# Trailer Deer Stand



## BANGaRANG (Aug 23, 2009)

Started with an axle flip to get it in the air.


















Then made it tall enough for me to stand inside!










Then stairs and a roof!


----------



## MarshJr. (Jul 29, 2005)

that thing looks familiar....

looks good


----------



## atcfisherman (Oct 5, 2006)

Awesome!!! I have thought about doing the same thing. That way I can move it around with my ATV to different spots.


----------



## BANGaRANG (Aug 23, 2009)

Thanks
Update: It's done and in the woods!
I had a little trouble on the way out. I was hoping those dry rot tires would make it out to the lease. Turns out I was wrong! Luckily, it happened within a couple miles of a tire shop that sold used tires!

I made the windows too tall, so I took some scrap pieces and made some visors. The inside is water sealed and the outside is rolled on outdoor paint (one gallon barely covered it!).

It actually towed really well!
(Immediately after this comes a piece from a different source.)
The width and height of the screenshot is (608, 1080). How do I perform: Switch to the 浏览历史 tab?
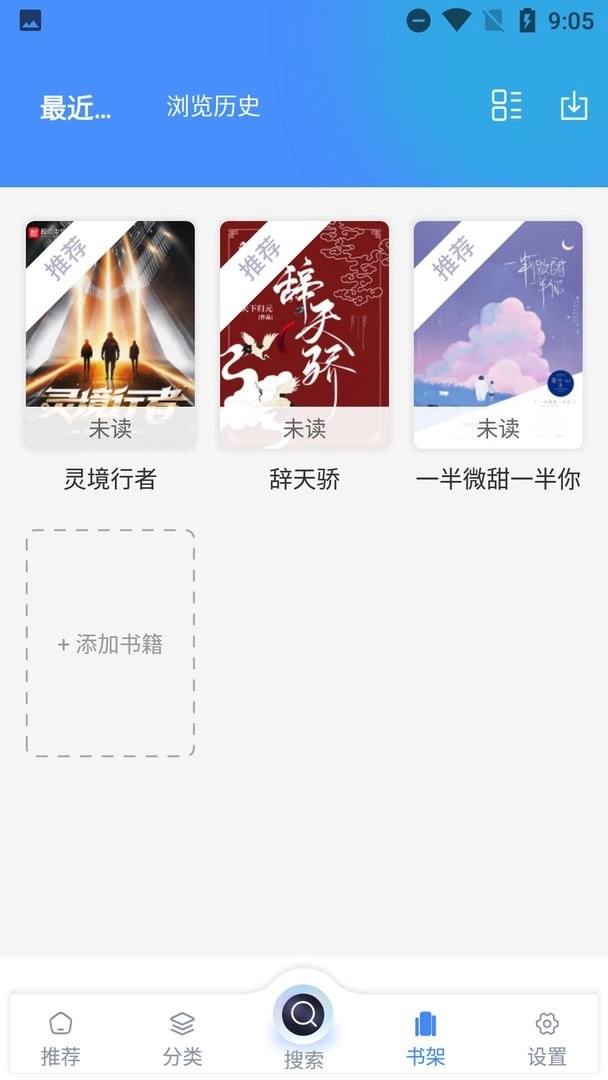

I thought a semi would pass me and blow it over, but no fishtailing, wobble, sway, etc. Even when the tire blew. mpg sucked! I tied the roof down, but I don't think it was necessary.

It should serve us well during the season. Out of season it will be a mobile hog annihilating machine!
:cheers:


----------



## BATWING (May 9, 2008)

Now that is 2 Cool !!!!


----------



## coup de grace (Aug 7, 2010)

*real nice.*


----------



## Trailer Rig (Jul 25, 2011)

Awesome, big & cozy, be sure to recoat that OSB board annually to prevent water entry.We learned that one the hard way.


----------